Maura menggenggam ponselnya erat, ia menggeleng pelan dengan tatapan sendu. Kevin mendengus keras, "Pria itu yang membuatmu mengalami trauma hingga harus menjalani hidup yang seperti ini, Ra. Kenapa kau masih ingin membiarkan dia kembali?"
Mendengarnya membuat Maura mendelik tajam, kedua matanya memerah, "Lantas, apa aku harus egois?" tanyanya parau.
Kevin menggeleng tak habis pikir, "Egois apa maksudmu?"
"Aku tidak akan egois, Vin! Hanya karena pria itu membuatku memiliki trauma, bukan berarti aku harus memisahkan seorang ayah dari anaknya. Stev akan bertambah besar, cepat atau lambat dia harus mengetahui siapa ayahnya," ungkap Maura sesak, air matanya bergerumul, "Sakit hatiku tidak akan ada artinya dengan kebahagiaan Stev."
Kevin sontak mengusap wajahnya kasar, ia menatap wanita rapuh di hadapannya lamat-lamat, "Lalu, bagaimana dengan Arvie? Stev sudah terbiasa bersama dengan Arvie, kau tahu itu."

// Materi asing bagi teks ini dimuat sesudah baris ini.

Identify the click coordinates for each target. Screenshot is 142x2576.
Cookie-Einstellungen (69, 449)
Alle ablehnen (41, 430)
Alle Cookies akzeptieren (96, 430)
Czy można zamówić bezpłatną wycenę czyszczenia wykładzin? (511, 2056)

Maura menunduk dalam, ia menangkup wajahnya dengan kedua telapak tangan. Perlahan isakan kecilnya terdengar pilu menghiasi ruangan.
"Ini semua salahku. Sejak awal seharusnya tidak kubiarkan Stev menemukan figur ayah dari pria selain ayah kandungnya. Nanti, jika ayah kandung Stev memang serius untuk kembali ke sini dan bersedia menerima Stev maka aku tidak akan menghalanginya."

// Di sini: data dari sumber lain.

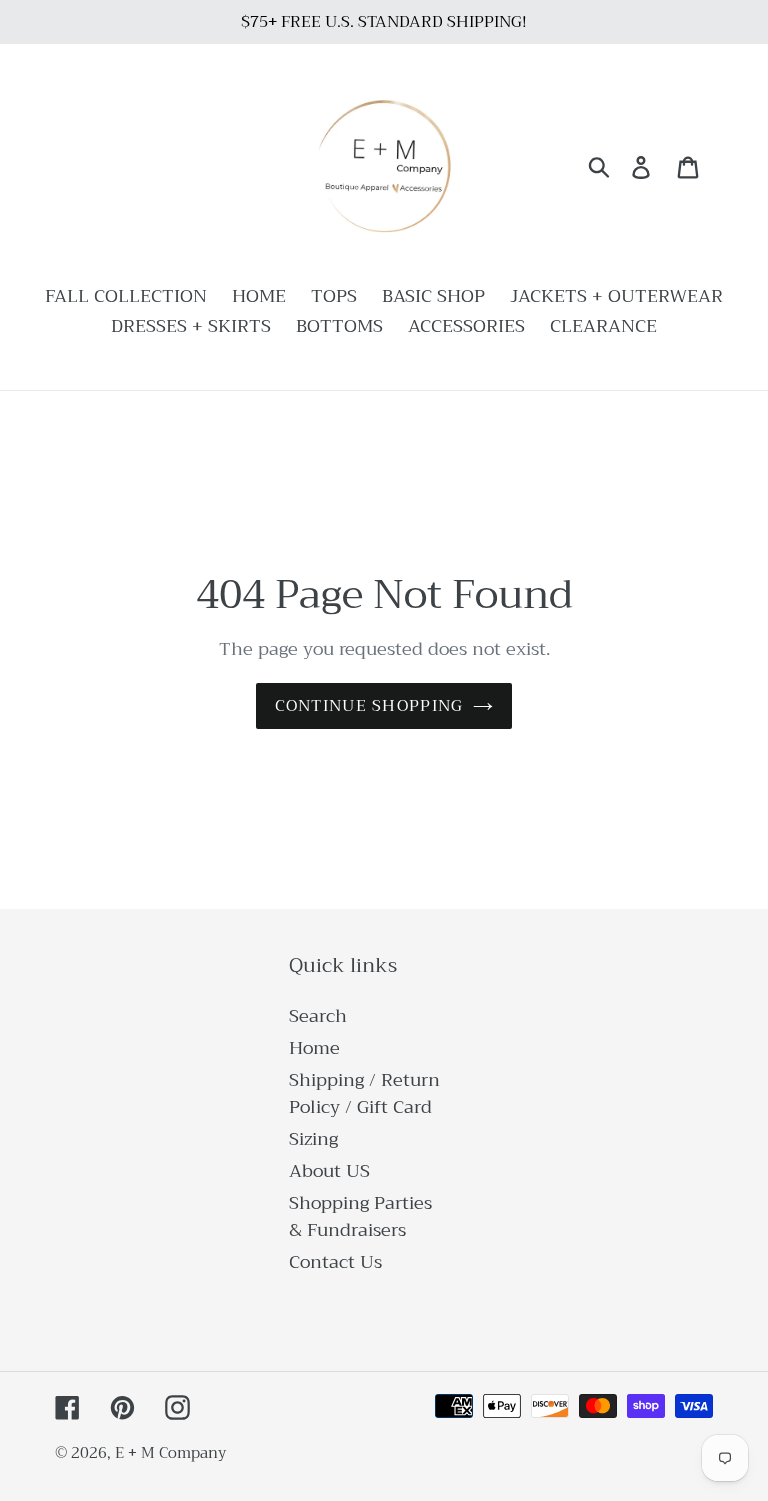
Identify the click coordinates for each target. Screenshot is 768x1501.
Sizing (313, 1139)
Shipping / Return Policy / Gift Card (364, 1093)
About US (329, 1171)
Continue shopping (369, 706)
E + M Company (170, 1453)
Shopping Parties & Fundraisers (360, 1216)
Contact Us (335, 1262)
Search (318, 1016)
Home (314, 1048)
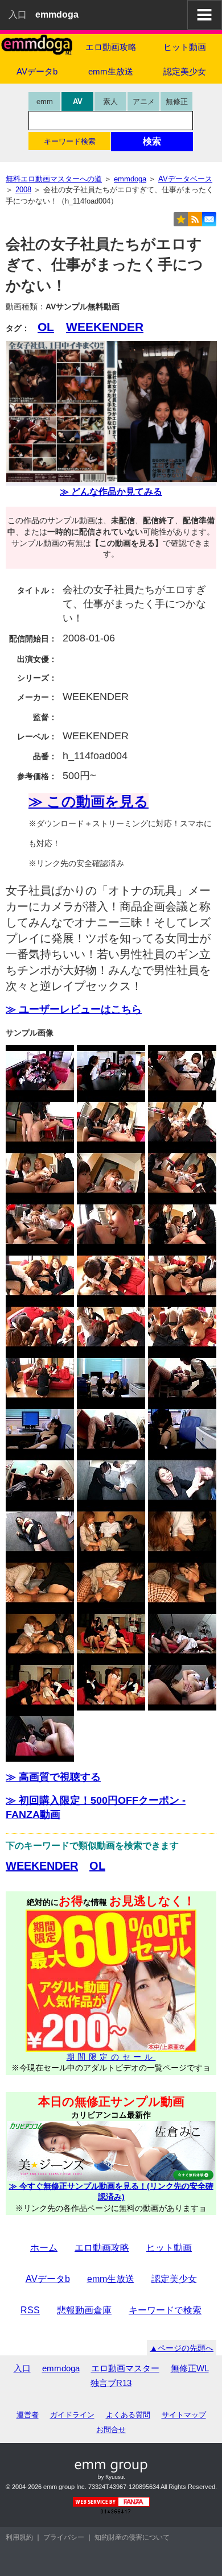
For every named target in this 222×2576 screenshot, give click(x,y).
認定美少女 (184, 71)
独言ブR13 (111, 2383)
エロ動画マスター (125, 2368)
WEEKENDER (104, 326)
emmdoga (61, 2368)
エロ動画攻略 (111, 47)
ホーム (43, 2247)
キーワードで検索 (165, 2310)
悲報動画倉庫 (84, 2310)
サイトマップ (184, 2415)
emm (44, 101)
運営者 (28, 2415)
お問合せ (111, 2429)
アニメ (144, 101)
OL (46, 326)
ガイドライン (72, 2415)
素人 (110, 101)
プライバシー (63, 2537)
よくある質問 (128, 2415)
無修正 (177, 101)
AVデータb (37, 71)
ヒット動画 (184, 47)
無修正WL (190, 2368)
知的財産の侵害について (132, 2537)
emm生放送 (110, 71)
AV (78, 101)
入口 (18, 14)
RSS (30, 2310)
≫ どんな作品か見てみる (111, 491)
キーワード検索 (70, 141)
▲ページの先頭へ (181, 2348)
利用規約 (19, 2537)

Bahu Kevin melemas, "Bagaimana dengan hatimu?" Maura menyeka air matanya dan tersenyum getir, "Hatiku? Hatiku akan tetap mati seperti ini, Vin. Aku tidak berniat untuk menerima dia kembali di hidupku, semua ini kulakukan hanya untuk Stev, dan,"
Ia menelan salivanya susah payah, "Aku juga tidak berniat untuk menerima Arvie. Rasa yang ada saat ini hanyalah perasaan sesaat tak lama lagi akan hilang."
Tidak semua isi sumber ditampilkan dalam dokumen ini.